■ Exercise passage:
▼▼▼

Past use of populations as food sources by Aboriginal peoples may account for some dispersal, although there is no solid evidence of this occurring, and the very limited occurrence of the species would indicate that it has not been widely spread if such use did occur. Turner (1998) does not mention this species specifically as a food source, although she does cite “lupine species”. Only one mention of L. rivularis S. Wats. use by Aboriginals was found in Teit and Steedman (1930). However, this is not L. rivularis Dougl. ex Lindl., and it is clearly out of range.

Our field observations indicate that high numbers of seeds drop and germinate within the vicinity of the parent plant. However, we also observed two stations with single plants. These may represent dispersal or they could be plants released from the seed banks during spring flood scouring.

One observer has noted that this species can throw its seeds up to 26 feet when the pods open (Erickson 1999), while Dunn (1956) reports that, because of the highly explosive nature of the pods, lupine seeds can be thrown 15-20 feet, and the colony can therefore spread up to 20 feet in a year. The main limitation for successful dispersal is the availability of suitable habitat.

Nutrition and interspecific interactions

At this time, nutrition and interspecific interaction of Lupinus rivularis is unknown but should be investigated. However, lupines are frequently planted as cover crops to enrich soils because of their nitrogen fixing capabilities (Dunn and Gillett 1966). Lupines are well known as pioneer species that occur on impoverished ground, where they improve growing conditions for other species.

In addition, co-evolution of lupines with other species is reported (Whipple 1998, Breedlove and Erlich 1968, 1972). This includes the role of lupines (Lupinus perennis) as a food plant for the Karner Blue Butterfly in eastern North America (Balogh 1980), and suggests that other mutualistic relations between butterflies and lupines should be investigated. The butterfly Host Plant Database (XOXEARTH 2001) does not list L. rivularis as a host plant for butterflies in California, although other lupines species, such as Lupinus densiflorus, are listed.

In spite of mycorrhizal relationships in legumes, lupine species appear to be less frequently colonized by mycorrhizal fungi and some species are never colonized by fungi (O’Dell and Trappe 1992). O’Dell and Trappe (1992) could not be certain if L. rivularis was mycorrhizal or not: they examined only root portions and not the complete root systems.

▲▲▲

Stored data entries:
▼▼▼

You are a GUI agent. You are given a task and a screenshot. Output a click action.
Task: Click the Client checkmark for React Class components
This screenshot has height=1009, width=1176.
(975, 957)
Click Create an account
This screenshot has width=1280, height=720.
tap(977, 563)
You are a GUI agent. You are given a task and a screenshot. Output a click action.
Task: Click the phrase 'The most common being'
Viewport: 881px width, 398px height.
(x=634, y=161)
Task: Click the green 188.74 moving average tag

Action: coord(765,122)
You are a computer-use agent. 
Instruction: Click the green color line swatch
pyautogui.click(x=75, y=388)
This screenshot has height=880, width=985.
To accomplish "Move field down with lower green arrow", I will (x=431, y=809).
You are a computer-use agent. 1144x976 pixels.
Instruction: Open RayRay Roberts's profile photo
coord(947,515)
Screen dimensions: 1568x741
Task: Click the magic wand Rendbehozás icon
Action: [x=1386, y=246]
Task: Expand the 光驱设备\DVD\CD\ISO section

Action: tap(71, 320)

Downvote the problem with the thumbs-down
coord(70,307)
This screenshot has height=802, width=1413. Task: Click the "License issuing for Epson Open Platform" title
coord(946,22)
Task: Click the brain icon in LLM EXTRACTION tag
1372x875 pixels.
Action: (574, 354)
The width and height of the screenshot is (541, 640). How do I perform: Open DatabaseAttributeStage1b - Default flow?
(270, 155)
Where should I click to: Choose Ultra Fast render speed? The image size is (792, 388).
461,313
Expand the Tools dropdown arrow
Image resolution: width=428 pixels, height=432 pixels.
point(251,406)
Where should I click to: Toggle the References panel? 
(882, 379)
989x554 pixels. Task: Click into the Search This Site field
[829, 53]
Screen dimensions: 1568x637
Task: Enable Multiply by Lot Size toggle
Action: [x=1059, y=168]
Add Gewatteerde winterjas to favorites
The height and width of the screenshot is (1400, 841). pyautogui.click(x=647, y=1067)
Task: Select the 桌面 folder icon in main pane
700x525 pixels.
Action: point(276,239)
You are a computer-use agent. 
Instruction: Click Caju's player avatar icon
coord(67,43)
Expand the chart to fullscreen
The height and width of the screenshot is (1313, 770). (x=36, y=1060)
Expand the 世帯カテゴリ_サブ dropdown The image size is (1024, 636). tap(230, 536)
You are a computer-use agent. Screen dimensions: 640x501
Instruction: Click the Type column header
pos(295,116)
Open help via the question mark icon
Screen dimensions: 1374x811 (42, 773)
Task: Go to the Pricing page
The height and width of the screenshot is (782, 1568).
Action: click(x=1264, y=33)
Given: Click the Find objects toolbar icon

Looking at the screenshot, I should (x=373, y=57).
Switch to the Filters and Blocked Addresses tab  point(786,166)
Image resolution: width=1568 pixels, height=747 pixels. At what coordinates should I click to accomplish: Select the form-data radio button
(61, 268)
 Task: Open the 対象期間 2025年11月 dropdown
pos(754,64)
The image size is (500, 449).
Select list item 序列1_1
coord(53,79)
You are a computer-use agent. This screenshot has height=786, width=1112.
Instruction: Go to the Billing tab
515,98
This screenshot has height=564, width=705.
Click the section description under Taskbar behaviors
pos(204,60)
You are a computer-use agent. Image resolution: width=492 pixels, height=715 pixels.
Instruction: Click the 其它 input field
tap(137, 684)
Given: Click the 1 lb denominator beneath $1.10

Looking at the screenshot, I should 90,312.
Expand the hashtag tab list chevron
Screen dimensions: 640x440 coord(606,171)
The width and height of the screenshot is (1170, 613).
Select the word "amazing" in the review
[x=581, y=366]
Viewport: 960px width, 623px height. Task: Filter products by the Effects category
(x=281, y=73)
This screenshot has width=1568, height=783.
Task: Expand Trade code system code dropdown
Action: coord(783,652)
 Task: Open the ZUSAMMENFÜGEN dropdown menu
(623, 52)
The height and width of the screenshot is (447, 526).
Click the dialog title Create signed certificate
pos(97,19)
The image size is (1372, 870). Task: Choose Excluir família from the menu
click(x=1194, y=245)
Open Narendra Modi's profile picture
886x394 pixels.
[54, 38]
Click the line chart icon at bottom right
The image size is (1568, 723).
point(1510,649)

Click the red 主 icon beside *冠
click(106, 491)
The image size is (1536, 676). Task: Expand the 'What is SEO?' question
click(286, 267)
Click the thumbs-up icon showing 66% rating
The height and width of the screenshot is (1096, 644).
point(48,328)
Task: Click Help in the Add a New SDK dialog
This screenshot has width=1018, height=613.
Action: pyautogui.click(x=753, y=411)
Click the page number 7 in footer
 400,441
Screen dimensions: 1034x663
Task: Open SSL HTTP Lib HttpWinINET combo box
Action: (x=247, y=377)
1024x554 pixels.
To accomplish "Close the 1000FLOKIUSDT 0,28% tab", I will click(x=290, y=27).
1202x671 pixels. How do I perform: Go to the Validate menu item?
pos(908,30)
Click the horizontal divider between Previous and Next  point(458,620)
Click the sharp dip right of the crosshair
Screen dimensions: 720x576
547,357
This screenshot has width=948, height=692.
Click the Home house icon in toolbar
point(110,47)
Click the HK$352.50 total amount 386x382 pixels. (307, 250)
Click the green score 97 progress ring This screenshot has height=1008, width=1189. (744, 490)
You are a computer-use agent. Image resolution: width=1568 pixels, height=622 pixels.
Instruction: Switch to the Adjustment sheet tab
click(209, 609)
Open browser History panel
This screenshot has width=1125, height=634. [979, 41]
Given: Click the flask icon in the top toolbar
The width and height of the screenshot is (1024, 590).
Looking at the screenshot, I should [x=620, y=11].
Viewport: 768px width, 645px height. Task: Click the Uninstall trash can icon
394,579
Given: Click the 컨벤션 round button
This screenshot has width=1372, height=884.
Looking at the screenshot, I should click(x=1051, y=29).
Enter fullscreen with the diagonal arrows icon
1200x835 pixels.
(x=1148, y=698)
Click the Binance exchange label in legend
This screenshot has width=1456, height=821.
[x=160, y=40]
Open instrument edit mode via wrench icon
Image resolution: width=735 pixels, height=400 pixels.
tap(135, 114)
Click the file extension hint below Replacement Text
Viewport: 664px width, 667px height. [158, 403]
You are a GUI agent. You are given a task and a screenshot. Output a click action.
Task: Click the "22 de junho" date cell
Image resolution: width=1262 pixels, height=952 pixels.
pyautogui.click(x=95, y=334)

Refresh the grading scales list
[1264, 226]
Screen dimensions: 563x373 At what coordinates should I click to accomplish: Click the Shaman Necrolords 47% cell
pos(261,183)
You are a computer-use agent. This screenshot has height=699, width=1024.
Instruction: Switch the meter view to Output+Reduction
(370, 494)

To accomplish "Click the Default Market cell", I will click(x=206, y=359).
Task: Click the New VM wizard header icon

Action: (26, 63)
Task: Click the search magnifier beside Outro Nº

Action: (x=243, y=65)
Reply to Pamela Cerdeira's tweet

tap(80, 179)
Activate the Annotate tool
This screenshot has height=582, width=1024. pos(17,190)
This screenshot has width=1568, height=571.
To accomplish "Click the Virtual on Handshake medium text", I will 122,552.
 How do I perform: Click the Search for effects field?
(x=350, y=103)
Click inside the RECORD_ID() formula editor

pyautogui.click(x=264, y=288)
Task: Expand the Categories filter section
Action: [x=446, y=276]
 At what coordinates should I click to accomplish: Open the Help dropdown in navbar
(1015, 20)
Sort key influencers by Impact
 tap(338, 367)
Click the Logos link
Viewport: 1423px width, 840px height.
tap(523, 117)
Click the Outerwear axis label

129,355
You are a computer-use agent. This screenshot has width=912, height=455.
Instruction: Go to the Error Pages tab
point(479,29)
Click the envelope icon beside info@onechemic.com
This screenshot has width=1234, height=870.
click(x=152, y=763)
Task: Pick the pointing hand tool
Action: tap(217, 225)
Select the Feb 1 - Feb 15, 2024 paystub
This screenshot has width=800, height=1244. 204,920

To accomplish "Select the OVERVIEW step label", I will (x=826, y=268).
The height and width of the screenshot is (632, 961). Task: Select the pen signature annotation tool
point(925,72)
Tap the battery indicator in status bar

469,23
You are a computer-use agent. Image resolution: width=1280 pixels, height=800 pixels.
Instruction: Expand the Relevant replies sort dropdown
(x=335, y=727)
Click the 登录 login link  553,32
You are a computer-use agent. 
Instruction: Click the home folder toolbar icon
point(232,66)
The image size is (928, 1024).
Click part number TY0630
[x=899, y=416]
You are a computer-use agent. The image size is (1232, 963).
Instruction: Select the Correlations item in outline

▲▲▲

■ Work request 1:
Duplicate the part of the lupine passage starting with "One observer has" and going on through "for other species.".
■ Work request 2:
Go on with the passage about the lupine from the point where it ends.

■ Answer 1:
One observer has noted that this species can throw its seeds up to 26 feet when the pods open (Erickson 1999), while Dunn (1956) reports that, because of the highly explosive nature of the pods, lupine seeds can be thrown 15-20 feet, and the colony can therefore spread up to 20 feet in a year. The main limitation for successful dispersal is the availability of suitable habitat.

Nutrition and interspecific interactions

At this time, nutrition and interspecific interaction of Lupinus rivularis is unknown but should be investigated. However, lupines are frequently planted as cover crops to enrich soils because of their nitrogen fixing capabilities (Dunn and Gillett 1966). Lupines are well known as pioneer species that occur on impoverished ground, where they improve growing conditions for other species.

■ Answer 2:
Behaviour/adaptability

Our observations in 2001 indicate a few traits that this species exhibits that seem to show promise for its continued survival. It is a species that does well in disturbed situations and where competition is eliminated.

In some sites where it occurs, this adaptability to disturbance should lend it some protection from anthropogenic disturbances such as clearing brush, mowing or using a weed-eater. Indeed, many mowed plants were observed in one site and, although tiny, these flowered and set seed. However, they would still be vulnerable to eradication through radical alteration of the site.

This species flowers from May to September, and produces seed continuously from June onwards. We noted maturing seedpods on these plants in June. The species’ ability to withstand disturbance, and its obvious adaptation to riverbanks, indicate that it is probably quite capable of survival in the face of natural catastrophic disturbances such as flooding during snowmelt. Flooding would perhaps eradicate some plants, but it might also allow some seeds from the seed bank to emerge and reestablish afterwards. The perennial nature of this species, and the very deep taproot, indicate that it is likely also quite drought tolerant.

This is also a species that is being cultivated in the US. Ads for purchase of plants or seeds are common on the internet. The biggest danger in this is that the stock for these seeds/plants may contain genes from L. arboreus and thus pose a threat of hybridization and contamination of the gene pool. However, they may also contain pure species, and provide a method of continuance for the L. rivularis. This requires investigation.